▶ **Materials provided**:
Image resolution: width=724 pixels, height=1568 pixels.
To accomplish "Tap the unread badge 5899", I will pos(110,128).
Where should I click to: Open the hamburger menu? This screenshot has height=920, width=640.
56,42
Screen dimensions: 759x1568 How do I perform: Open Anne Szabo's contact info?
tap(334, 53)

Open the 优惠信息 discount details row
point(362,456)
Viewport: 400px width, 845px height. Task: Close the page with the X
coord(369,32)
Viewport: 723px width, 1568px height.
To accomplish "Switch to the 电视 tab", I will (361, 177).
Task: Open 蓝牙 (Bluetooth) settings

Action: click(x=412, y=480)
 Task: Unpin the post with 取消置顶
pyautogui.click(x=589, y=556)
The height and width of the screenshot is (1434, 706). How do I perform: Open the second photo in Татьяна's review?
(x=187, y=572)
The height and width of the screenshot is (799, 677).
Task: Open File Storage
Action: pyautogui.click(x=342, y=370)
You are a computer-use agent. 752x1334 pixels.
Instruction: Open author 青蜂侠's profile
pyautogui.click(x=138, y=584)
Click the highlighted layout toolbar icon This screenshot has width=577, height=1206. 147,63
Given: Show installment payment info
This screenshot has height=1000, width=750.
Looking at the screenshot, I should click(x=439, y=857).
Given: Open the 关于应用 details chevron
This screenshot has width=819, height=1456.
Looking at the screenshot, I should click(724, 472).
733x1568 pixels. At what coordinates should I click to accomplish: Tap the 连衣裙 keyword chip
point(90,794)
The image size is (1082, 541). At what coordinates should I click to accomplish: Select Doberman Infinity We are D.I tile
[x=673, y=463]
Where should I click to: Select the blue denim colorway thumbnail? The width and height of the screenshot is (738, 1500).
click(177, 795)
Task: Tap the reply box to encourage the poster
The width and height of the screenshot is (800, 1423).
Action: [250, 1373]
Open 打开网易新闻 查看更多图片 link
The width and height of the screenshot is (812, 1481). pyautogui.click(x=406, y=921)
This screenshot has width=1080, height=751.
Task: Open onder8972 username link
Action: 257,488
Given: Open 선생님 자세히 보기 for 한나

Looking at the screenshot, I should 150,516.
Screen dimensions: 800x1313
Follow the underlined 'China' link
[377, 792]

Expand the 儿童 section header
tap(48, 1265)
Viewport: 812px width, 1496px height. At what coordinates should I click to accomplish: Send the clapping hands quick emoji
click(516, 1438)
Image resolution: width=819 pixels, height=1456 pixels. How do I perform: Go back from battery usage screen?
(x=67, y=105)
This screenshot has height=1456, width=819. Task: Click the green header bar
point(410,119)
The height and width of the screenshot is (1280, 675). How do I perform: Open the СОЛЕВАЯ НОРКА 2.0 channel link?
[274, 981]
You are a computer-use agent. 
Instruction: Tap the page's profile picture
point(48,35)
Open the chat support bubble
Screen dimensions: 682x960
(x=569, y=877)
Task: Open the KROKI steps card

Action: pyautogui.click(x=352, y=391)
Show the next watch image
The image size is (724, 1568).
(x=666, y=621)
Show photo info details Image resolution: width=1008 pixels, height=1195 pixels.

▶ **To be done**:
In all of the rows above, replace "Screen dimensions" with "Screen size" wherever it occurs. Reproduce the rows with every other word and mark left unchanged.

▶ **Written response**:
Image resolution: width=724 pixels, height=1568 pixels.
To accomplish "Tap the unread badge 5899", I will pos(110,128).
Where should I click to: Open the hamburger menu? This screenshot has height=920, width=640.
56,42
Screen size: 759x1568 How do I perform: Open Anne Szabo's contact info?
tap(334, 53)

Open the 优惠信息 discount details row
point(362,456)
Viewport: 400px width, 845px height. Task: Close the page with the X
coord(369,32)
Viewport: 723px width, 1568px height.
To accomplish "Switch to the 电视 tab", I will (361, 177).
Task: Open 蓝牙 (Bluetooth) settings

Action: click(x=412, y=480)
 Task: Unpin the post with 取消置顶
pyautogui.click(x=589, y=556)
The height and width of the screenshot is (1434, 706). How do I perform: Open the second photo in Татьяна's review?
(x=187, y=572)
The height and width of the screenshot is (799, 677).
Task: Open File Storage
Action: pyautogui.click(x=342, y=370)
You are a computer-use agent. 752x1334 pixels.
Instruction: Open author 青蜂侠's profile
pyautogui.click(x=138, y=584)
Click the highlighted layout toolbar icon This screenshot has width=577, height=1206. 147,63
Given: Show installment payment info
This screenshot has height=1000, width=750.
Looking at the screenshot, I should click(x=439, y=857).
Given: Open the 关于应用 details chevron
This screenshot has width=819, height=1456.
Looking at the screenshot, I should click(724, 472).
733x1568 pixels. At what coordinates should I click to accomplish: Tap the 连衣裙 keyword chip
point(90,794)
The image size is (1082, 541). At what coordinates should I click to accomplish: Select Doberman Infinity We are D.I tile
[x=673, y=463]
Where should I click to: Select the blue denim colorway thumbnail? The width and height of the screenshot is (738, 1500).
click(177, 795)
Task: Tap the reply box to encourage the poster
The width and height of the screenshot is (800, 1423).
Action: [250, 1373]
Open 打开网易新闻 查看更多图片 link
The width and height of the screenshot is (812, 1481). pyautogui.click(x=406, y=921)
This screenshot has width=1080, height=751.
Task: Open onder8972 username link
Action: 257,488
Given: Open 선생님 자세히 보기 for 한나

Looking at the screenshot, I should 150,516.
Screen size: 800x1313
Follow the underlined 'China' link
[377, 792]

Expand the 儿童 section header
tap(48, 1265)
Viewport: 812px width, 1496px height. At what coordinates should I click to accomplish: Send the clapping hands quick emoji
click(516, 1438)
Image resolution: width=819 pixels, height=1456 pixels. How do I perform: Go back from battery usage screen?
(x=67, y=105)
This screenshot has height=1456, width=819. Task: Click the green header bar
point(410,119)
The height and width of the screenshot is (1280, 675). How do I perform: Open the СОЛЕВАЯ НОРКА 2.0 channel link?
[274, 981]
You are a computer-use agent. 
Instruction: Tap the page's profile picture
point(48,35)
Open the chat support bubble
Screen size: 682x960
(x=569, y=877)
Task: Open the KROKI steps card

Action: pyautogui.click(x=352, y=391)
Show the next watch image
The image size is (724, 1568).
(x=666, y=621)
Show photo info details Image resolution: width=1008 pixels, height=1195 pixels.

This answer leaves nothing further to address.